Argued April 26, 1988 Decided June 29, 1988
- Full case name: Alexia Morrison, Independent Counsel v. Theodore Olson, et al.
- Citations: 487 U.S. 654 (more) 108 S. Ct. 2597; 101 L. Ed. 2d 569; 1988 U.S. LEXIS 3034; 56 U.S.L.W. 4835

Case history
- Prior: In re Sealed Case, 838 F.2d 476 (D.C. Cir. 1988); probable jurisdiction noted, 484 U.S. 1058 (1988).

Holding
- The Independent Counsel Act's restriction on the power of the Attorney General to remove an inferior officer only for good cause does not violate the Appointments Clause. The Independent Counsel Act is constitutional, as it does not increase the power of the judiciary or legislative branches at the expense of the executive branch.

Court membership
- Chief Justice William Rehnquist Associate Justices William J. Brennan Jr. · Byron White Thurgood Marshall · Harry Blackmun John P. Stevens · Sandra Day O'Connor Antonin Scalia · Anthony Kennedy

Case opinions
- Majority: Rehnquist, joined by Brennan, White, Marshall, Blackmun, Stevens, O'Connor
- Dissent: Scalia
- Kennedy took no part in the consideration or decision of the case.

Laws applied
- U.S. Const. art. II

= Morrison v. Olson =

Morrison v. Olson, 487 U.S. 654 (1988), was a Supreme Court of the United States decision that determined the Independent Counsel Act was constitutional. Morrison also set important precedent determining the scope of Congress's ability to encumber the president's authority to remove officers of the United States from office. In Seila Law LLC v. Consumer Financial Protection Bureau (2020), the Supreme Court distinguished Morrison as a narrow exception applying only to inferior officers.

==Background==

===The Ethics in Government Act of 1978===
The Office of Independent Counsel was established by Congress after the Watergate scandal. When needed, the statute allowed for an independent counsel to be appointed by a special judicial panel.

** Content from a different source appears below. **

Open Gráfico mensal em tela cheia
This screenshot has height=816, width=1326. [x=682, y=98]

===Reagan administration===
The case involved subpoenas from two subcommittees of the United States House of Representatives that directed the Environmental Protection Agency (EPA) to produce documents relating to the efforts of the EPA and the Land and Natural Resources Division of the Justice Department to enforce the Superfund law. President Ronald Reagan ordered the Administrator of the EPA to withhold the documents on the grounds that they contained "enforcement sensitive information." This led to an investigation by the House Judiciary Committee that later produced a report suggesting that Theodore Olson, the Assistant Attorney General for the Office of Legal Counsel, had given false and misleading testimony before a House subcommittee during the early parts of the investigation.

The Chairman of the Judiciary Committee forwarded a copy of the report to the Attorney General with a request that he seek the appointment of an independent counsel to investigate the allegations against Olson and two others. Alexia Morrison was named independent counsel and given jurisdiction to investigate whether Olson had violated federal law. Olson moved to quash the subpoenas and sued Morrison in her official capacity.

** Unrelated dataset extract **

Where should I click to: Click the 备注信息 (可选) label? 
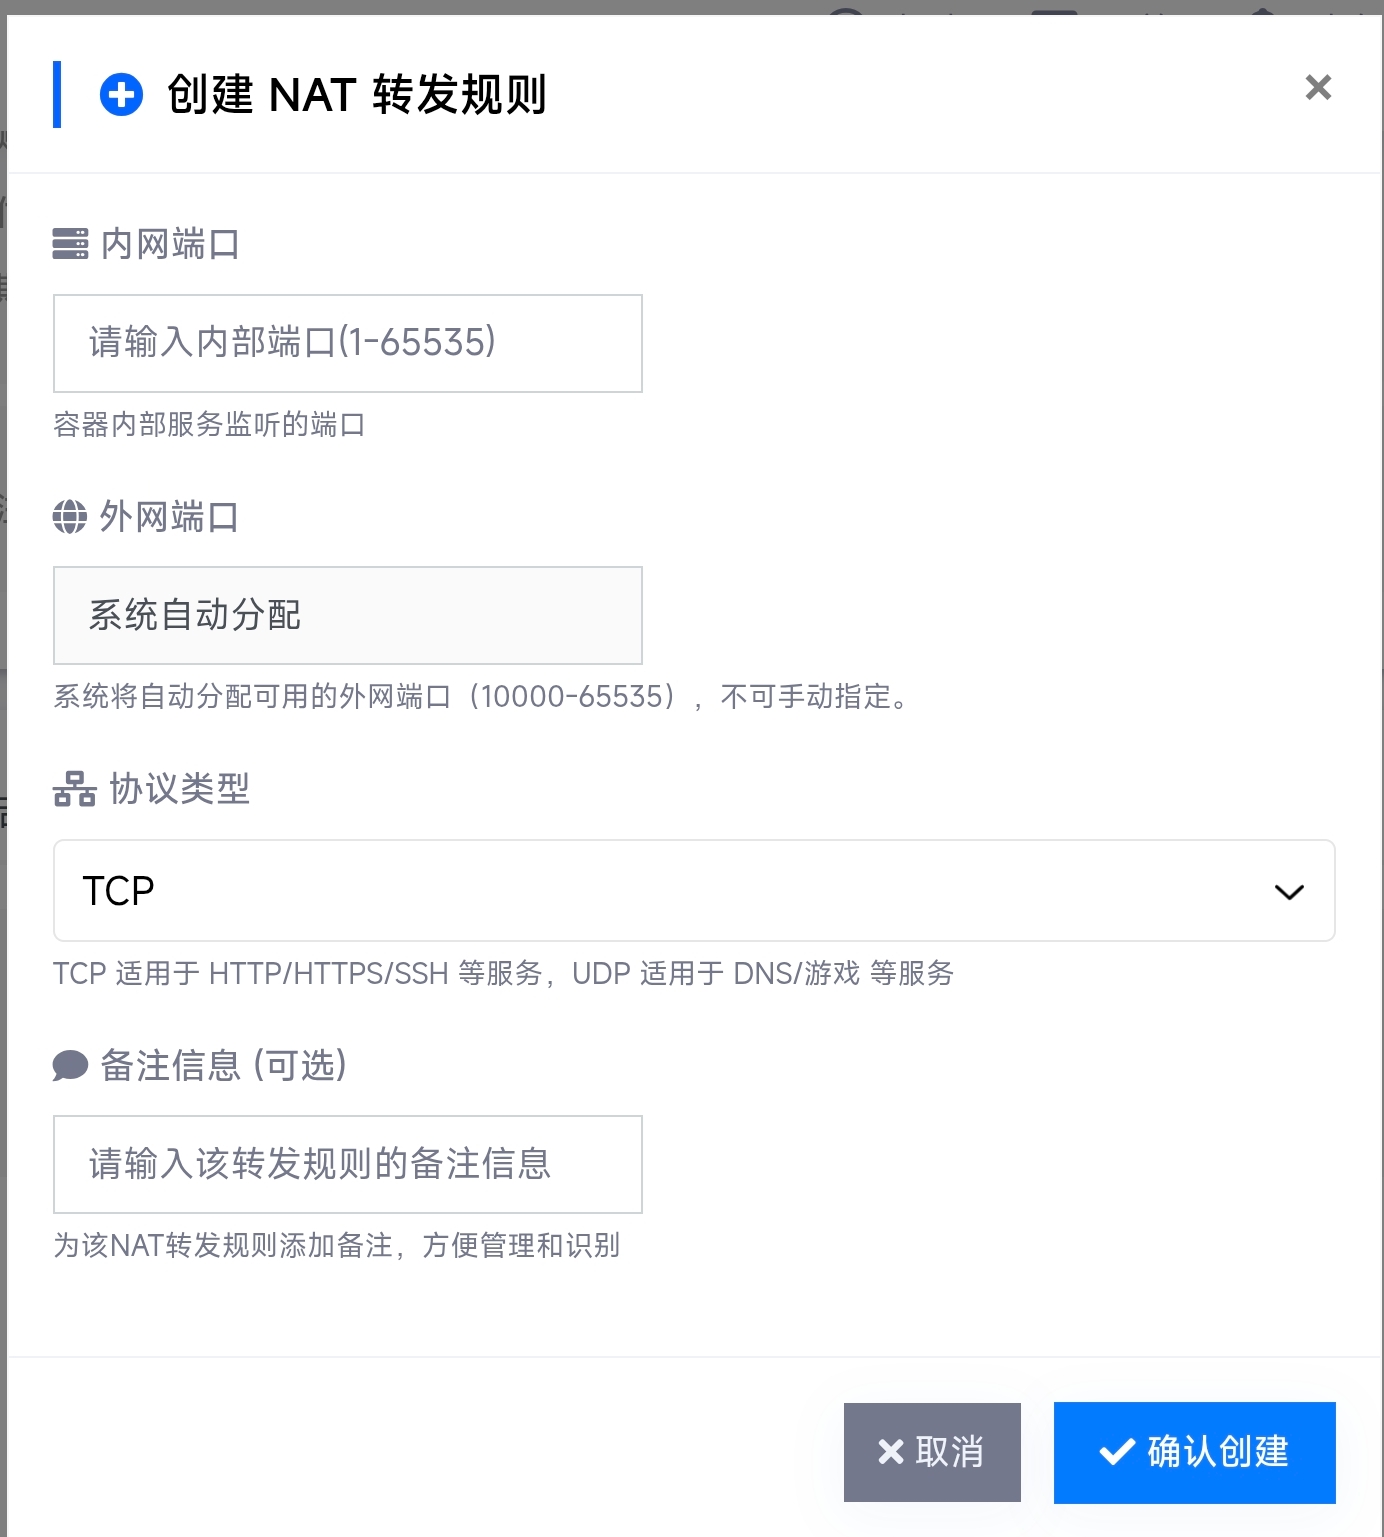coord(224,1066)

Olson argued that the Office of the Independent Counsel took executive powers away from the office of the president of the United States and created a hybrid "fourth branch" of government that was ultimately answerable to no one. He argued that the broad powers of an independent counsel could be easily abused or corrupted by partisanship. Morrison in turn argued that her position was necessary in order to prevent abuses by the executive branch, which historically operated in a closed environment.

==Supreme Court==

The government's unitary executive theory argument mirrored Assistant Attorney General John R. Bolton's earlier congressional testimony that the Ethics in Government Act's independent counsel provisions were unconstitutional. Chief Justice William Rehnquist said the argument was "more than the text will bear".

===Majority===
The Court held that the independent counsel provision of the Ethics in Government Act did not violate the principle of separation of powers because it did not increase the power of one branch at the expense of another. Chief Justice Rehnquist chided the dissent's rigid application of the separation of powers:

[This] rigid demarcation—a demarcation incapable of being altered by law in the slightest degree, and applicable to tens of thousands of holders of offices neither known nor foreseen by the framers—depends upon an extrapolation from general constitutional language which we think is more than the text will bear.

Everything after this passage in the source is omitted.